エミニーの姿が見えず、動かない身体の代わりに目だけで辺りを見渡す。すると横の壁際に縛り付けられたエミニーの姿があった。
思わず手で口を覆う。首から下へと、深い一直線の傷が見えた。赤黒く噴き出る血液の中で、一際黒く光る。
「どうして、どうしてこんなことを……」
「んー、そうだなぁ。エミニーの両親は彼女を虐待していたんだ。けれど、彼女もまた妹に暴力をふるっていた。だから殺したのさ」
「私に嘘をつかないで!」
怒鳴るメリッサに、薄ら笑いを浮かべていたジョーイがとまった。そして詰まらなそうに肩を落とす。
「嘘? 今までずっと君の嘘に付き合ったのに、なんで僕の嘘には付き合わないんだ?」
鈍い音を立てて刃物を血だまりの中に放り投げた。
転がる刃物に血が付いていっているのか、刃物から血が溢れているのか解らなくなる。
「そんな、いつから気付いて……」
身体を震わせて立ち尽くすメリッサのもとへ、ジョーイはゆっくりと近づいていく。
「この世界で生まれる前から、ずっとさ」
とん、と肩を押されてメリッサは地べたに座り込んだ。地面についた手に血糊がべったりと付く。生気を失ったエミニーの瞳がメリッサを見下ろした。

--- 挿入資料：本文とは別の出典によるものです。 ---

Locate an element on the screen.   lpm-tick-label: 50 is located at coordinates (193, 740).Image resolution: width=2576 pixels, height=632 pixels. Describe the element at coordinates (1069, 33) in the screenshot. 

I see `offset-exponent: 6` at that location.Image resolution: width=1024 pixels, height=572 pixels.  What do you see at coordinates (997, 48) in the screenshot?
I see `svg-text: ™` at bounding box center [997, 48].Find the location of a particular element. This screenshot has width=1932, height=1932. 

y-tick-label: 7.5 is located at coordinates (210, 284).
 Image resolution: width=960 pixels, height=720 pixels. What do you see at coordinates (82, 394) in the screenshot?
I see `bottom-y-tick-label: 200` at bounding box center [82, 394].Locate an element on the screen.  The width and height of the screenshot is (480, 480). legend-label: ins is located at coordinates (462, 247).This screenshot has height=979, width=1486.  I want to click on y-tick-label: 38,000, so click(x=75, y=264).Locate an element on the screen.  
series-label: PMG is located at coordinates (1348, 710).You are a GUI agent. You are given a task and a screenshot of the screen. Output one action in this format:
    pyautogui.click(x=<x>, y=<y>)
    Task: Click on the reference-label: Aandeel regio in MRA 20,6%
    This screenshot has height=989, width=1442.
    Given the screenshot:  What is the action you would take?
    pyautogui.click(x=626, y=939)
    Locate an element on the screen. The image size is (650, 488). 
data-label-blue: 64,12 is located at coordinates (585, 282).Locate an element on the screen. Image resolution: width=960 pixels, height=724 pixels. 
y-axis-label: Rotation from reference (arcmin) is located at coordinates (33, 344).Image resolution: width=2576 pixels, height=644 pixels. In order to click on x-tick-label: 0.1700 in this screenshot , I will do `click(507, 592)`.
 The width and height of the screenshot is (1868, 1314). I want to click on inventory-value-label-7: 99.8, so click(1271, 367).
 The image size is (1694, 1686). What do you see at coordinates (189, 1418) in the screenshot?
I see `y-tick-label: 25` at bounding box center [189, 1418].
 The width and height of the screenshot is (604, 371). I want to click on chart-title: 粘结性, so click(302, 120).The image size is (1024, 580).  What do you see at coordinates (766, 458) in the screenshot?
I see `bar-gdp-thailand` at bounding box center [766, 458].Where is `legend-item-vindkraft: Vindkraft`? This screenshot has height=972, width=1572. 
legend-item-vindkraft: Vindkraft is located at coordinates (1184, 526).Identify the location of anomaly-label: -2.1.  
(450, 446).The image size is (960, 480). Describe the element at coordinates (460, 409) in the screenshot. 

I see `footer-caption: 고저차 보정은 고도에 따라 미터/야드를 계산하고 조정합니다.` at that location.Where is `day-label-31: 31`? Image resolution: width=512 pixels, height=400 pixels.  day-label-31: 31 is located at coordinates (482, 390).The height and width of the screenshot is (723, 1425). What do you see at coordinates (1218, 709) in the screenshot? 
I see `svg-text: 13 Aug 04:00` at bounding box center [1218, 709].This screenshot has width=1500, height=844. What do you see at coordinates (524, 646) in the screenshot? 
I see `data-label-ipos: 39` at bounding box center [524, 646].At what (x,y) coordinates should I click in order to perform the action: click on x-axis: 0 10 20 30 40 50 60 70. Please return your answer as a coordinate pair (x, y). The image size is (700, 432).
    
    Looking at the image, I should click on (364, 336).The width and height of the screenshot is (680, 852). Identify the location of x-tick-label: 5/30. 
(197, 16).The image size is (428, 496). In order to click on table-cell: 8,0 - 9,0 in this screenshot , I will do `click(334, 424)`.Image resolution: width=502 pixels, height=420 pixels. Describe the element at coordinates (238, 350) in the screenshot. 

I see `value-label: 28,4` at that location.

「こうなることは、あそこで君に会う前から知っていた。 僕を天界から盗み出した悪魔が教えてくれたんでね」
意気消沈しているメリッサの顔を無理やりジョーイは自分のほうに向かせる。
「僕が何者か知りたくはないのかい? 君がここに来た理由は?」
血に浸かったメリッサの手を誰かが掴んだ。